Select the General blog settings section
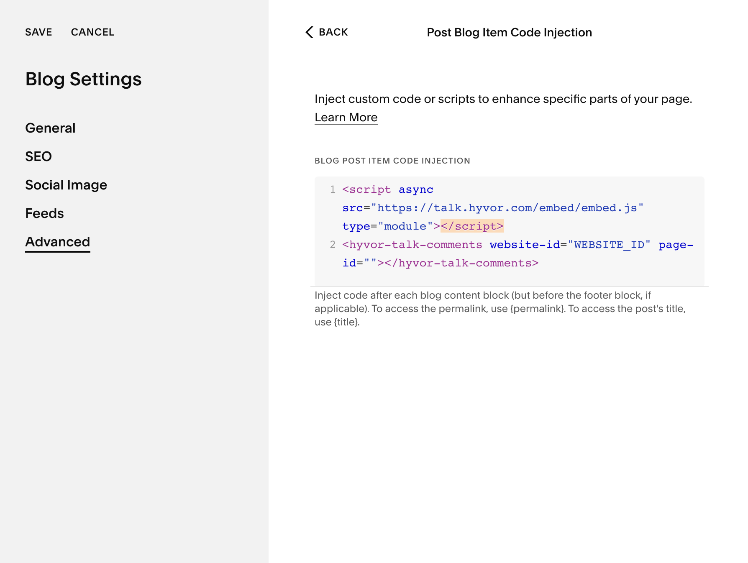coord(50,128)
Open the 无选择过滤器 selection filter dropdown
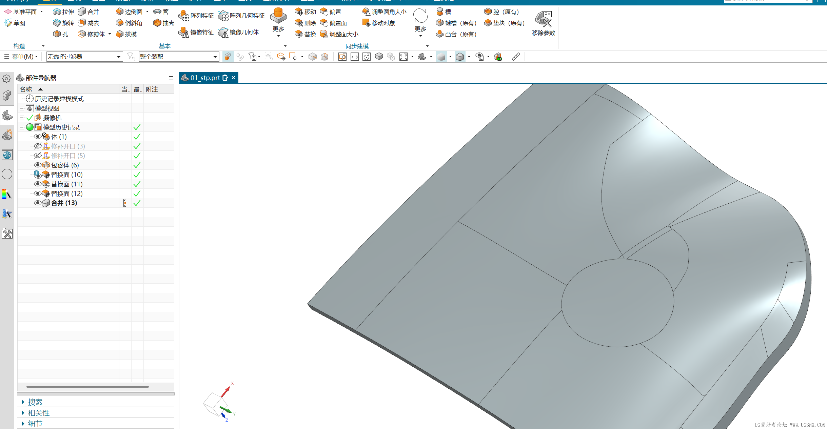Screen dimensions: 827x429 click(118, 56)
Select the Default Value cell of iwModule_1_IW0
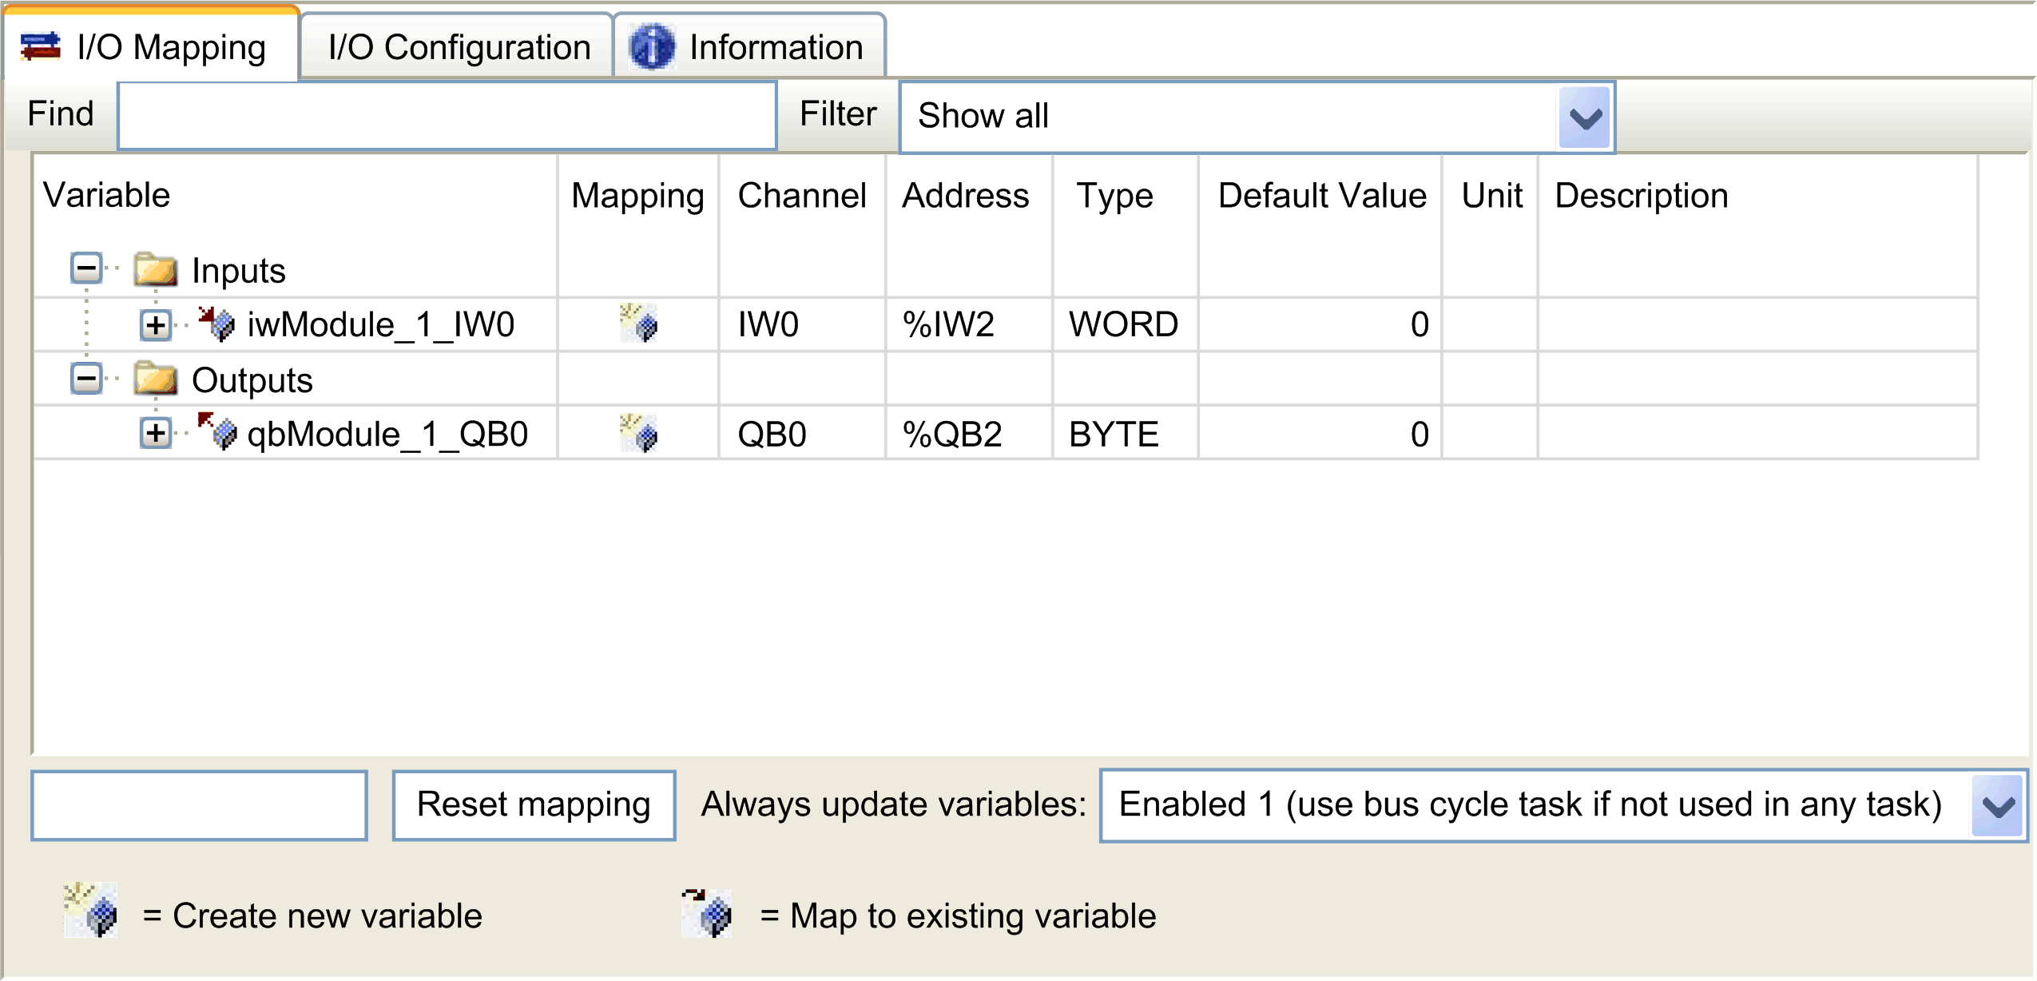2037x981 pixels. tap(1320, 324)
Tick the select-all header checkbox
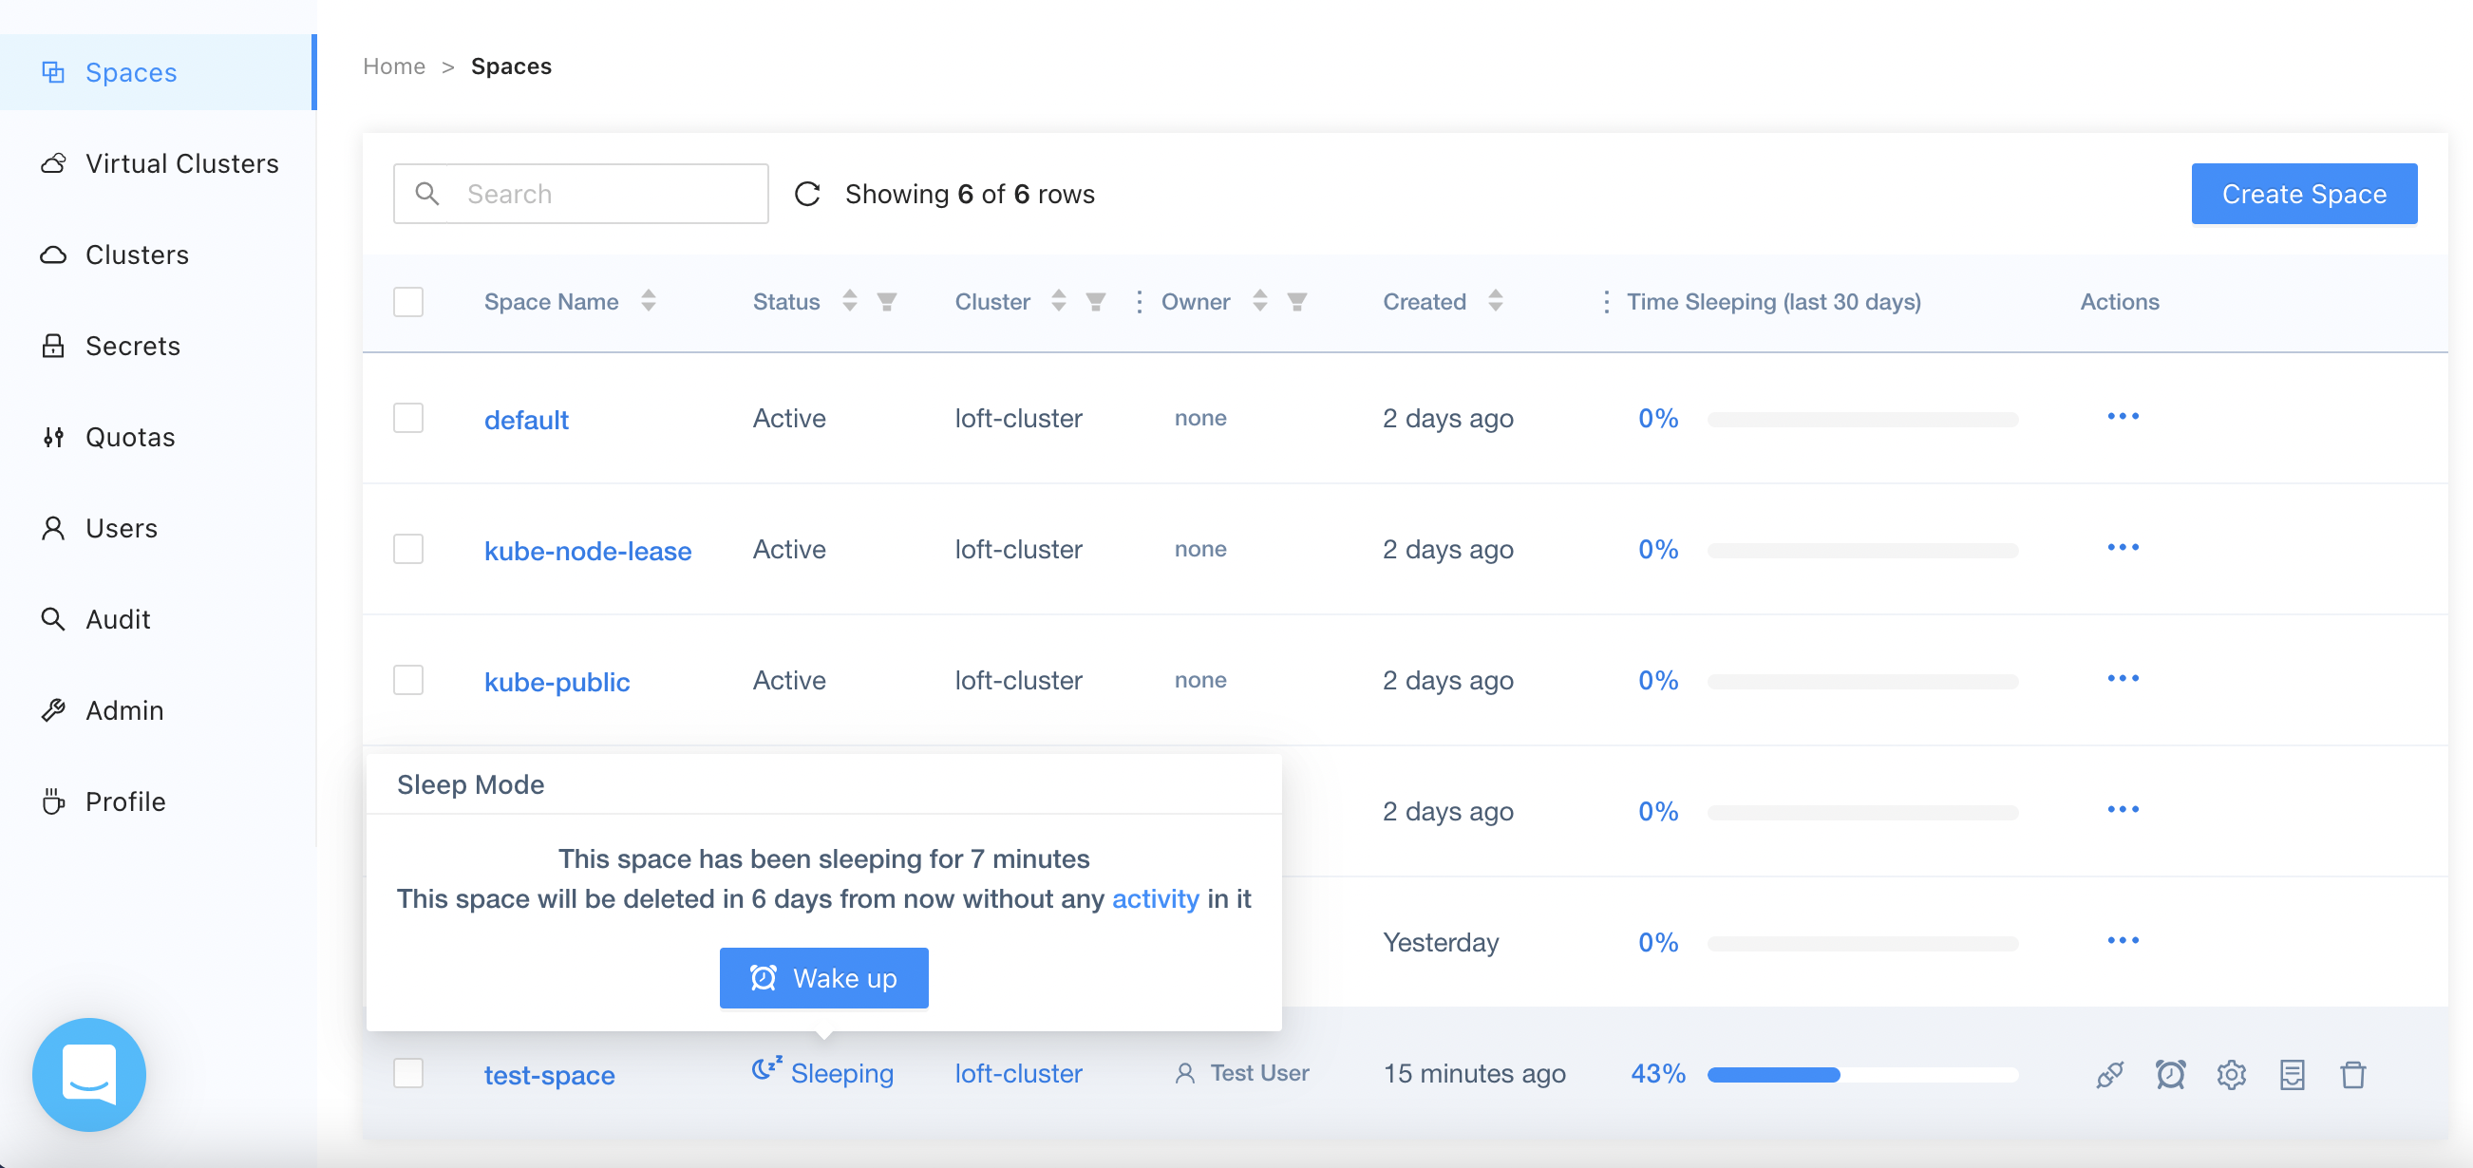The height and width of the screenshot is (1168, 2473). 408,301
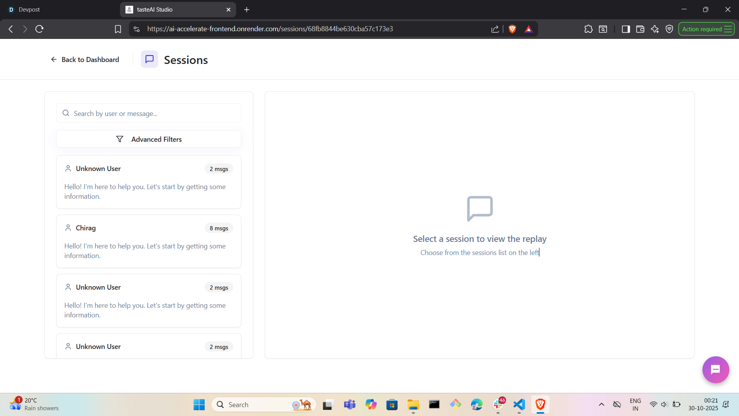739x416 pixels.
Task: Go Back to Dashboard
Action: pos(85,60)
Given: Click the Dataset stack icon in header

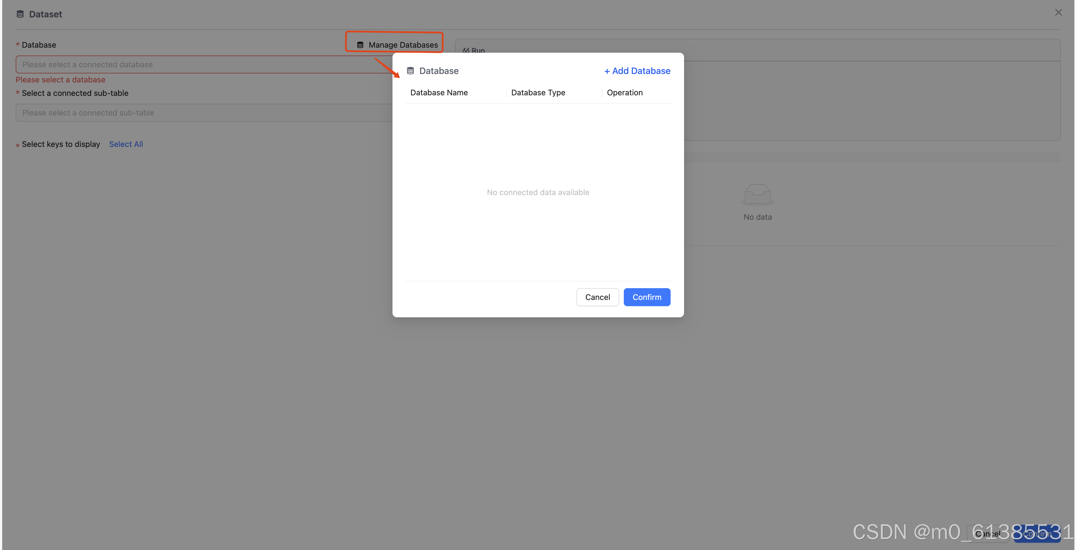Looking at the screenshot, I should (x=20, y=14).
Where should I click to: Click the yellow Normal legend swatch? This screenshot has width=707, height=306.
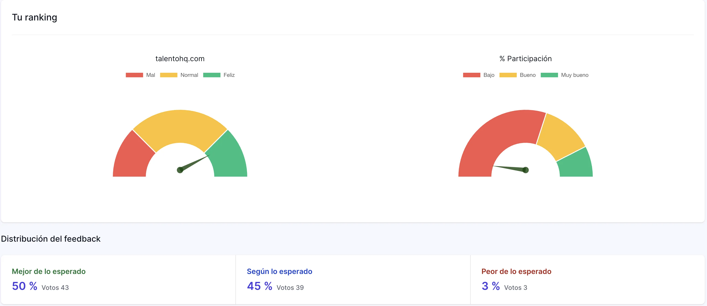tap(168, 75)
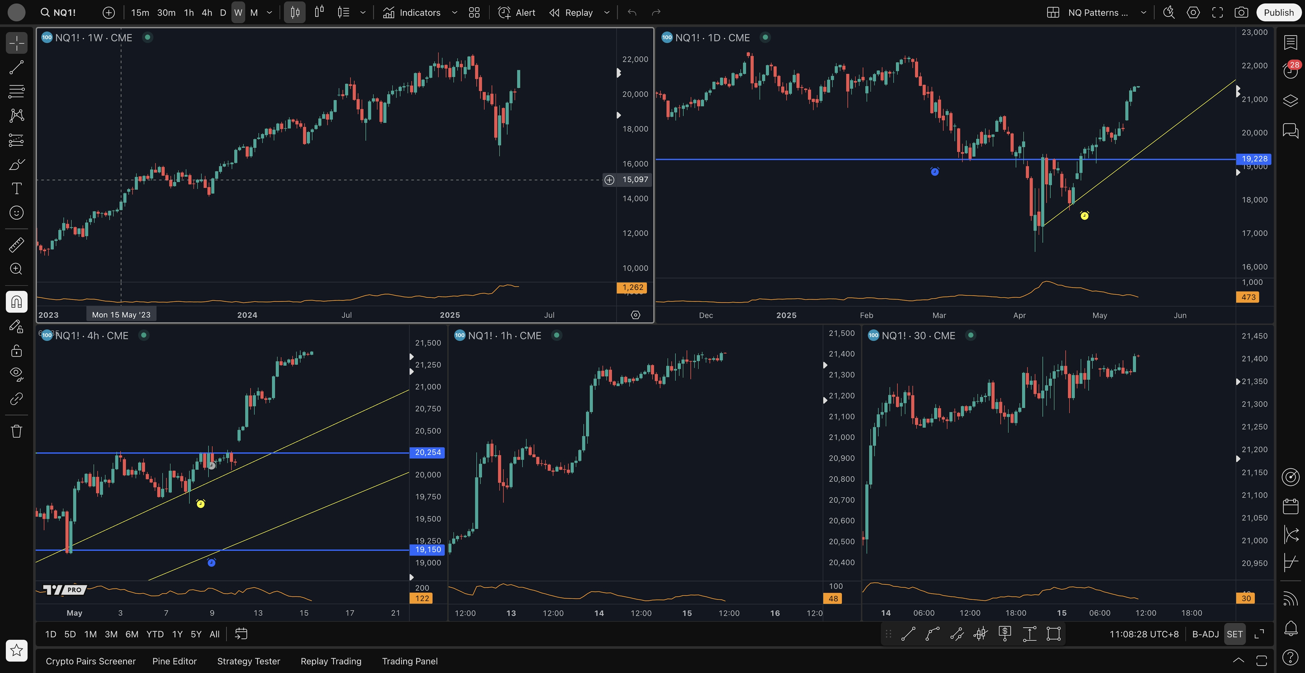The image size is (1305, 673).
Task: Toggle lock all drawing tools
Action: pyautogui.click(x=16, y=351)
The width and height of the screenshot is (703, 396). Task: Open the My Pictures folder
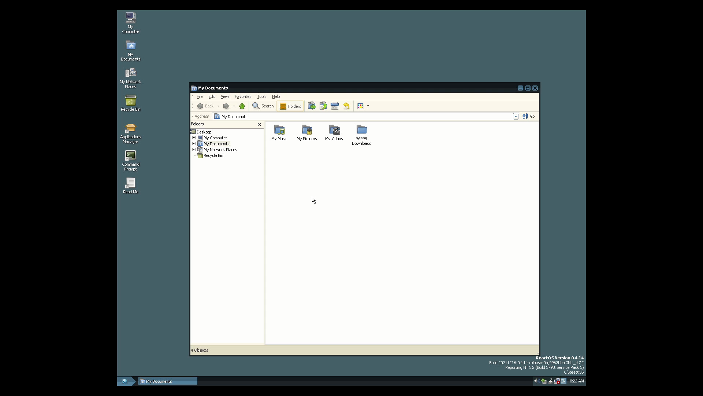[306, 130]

_Directions:_
Exactly reproduce each entry, but drop the pictures.

_Solution:_
Select the General blog settings section
coord(50,128)
Open the 无选择过滤器 selection filter dropdown
Screen dimensions: 827x429 click(118, 56)
Select the Default Value cell of iwModule_1_IW0
2037x981 pixels. tap(1320, 324)
Tick the select-all header checkbox
The height and width of the screenshot is (1168, 2473). 408,301
739x416 pixels.
Task: Go Back to Dashboard
Action: pos(85,60)
Given: Click the Dataset stack icon in header

Looking at the screenshot, I should (x=20, y=14).
Where should I click to: Click the yellow Normal legend swatch? This screenshot has width=707, height=306.
tap(168, 75)
The image size is (1305, 673).
Task: Toggle lock all drawing tools
Action: pyautogui.click(x=16, y=351)
The width and height of the screenshot is (703, 396). Task: Open the My Pictures folder
[306, 130]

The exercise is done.